Off-topic, sorry: Levine gets a lot of praise around here, and he does have a great talent for breaking down complex finance topics so that they're easy to understand and often entertaining to read about. That being said, sometimes he is awfully sanguine about bank misconduct and crimes. Edit: from the article:
"A bank that keeps very careful track of how much money it has, and who owes it money and whom it owes money, and sometimes does evil stuff with that knowledge -- that's fine, really."
It's his trademark sarcasm, and the subtle hilarity is one of the reasons I read his daily newsletter. That quote requires more context:
You're supposed to know where the money is! That knowledge and reliability is the central function of the bank; getting the dumb spreadsheets right is more important than moral probity. A bank that keeps very careful track of how much money it has, and who owes it money and whom it owes money, and sometimes does evil stuff with that knowledge -- that's fine, really. A bank that sometimes forgets who owes what to whom is the real menace.
That's an unfair quote, taken completely out of context. His articles frequently cover fraud and illegality in the financial markets, and he's never in favour of it.
The quote in question was pointing out how bad the latest Wells Fargo scandal is. A bank that can't keep track of money is in serious trouble and is woefully incompetent. The banks ripping off customers but accounting for the profits are evil, but at least they are being competent.

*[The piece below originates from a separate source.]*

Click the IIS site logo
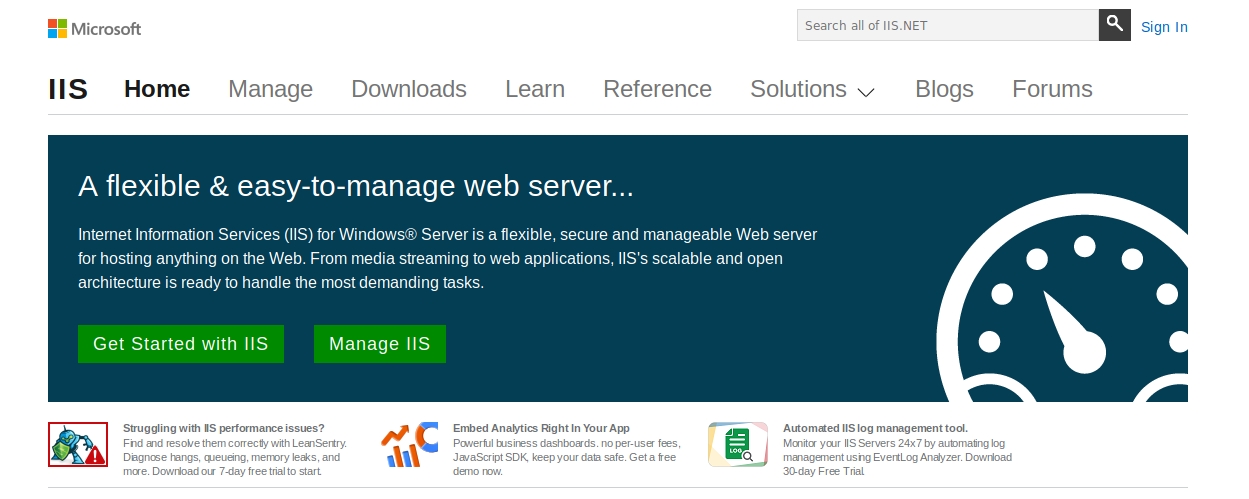Image resolution: width=1249 pixels, height=499 pixels. [x=68, y=90]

I think even with the broader context it doesn't sit right with me, because he could have easily made the completely serious and valid point about banks needing to be competent at their core functions without characterizing "doing evil stuff sometimes" as "fine". Totally possible that my sarcasm detector is broken right now but it seems like he's "only half-joking" here (another of his favorite phrases).
It looks like around 90% of ICOs are securities and "restructuring" them to not be securities would probably make them unprofitable and thus pointless. The only way for most ICOs to comply with SEC regulations is to not exist.
while simultaneously reaffirming that regulated broker-dealers can trade securitized tokens that are properly registered bringing trillions of dollars into the crypto space overnight when TD Ameritrade and ETrade starts trading these.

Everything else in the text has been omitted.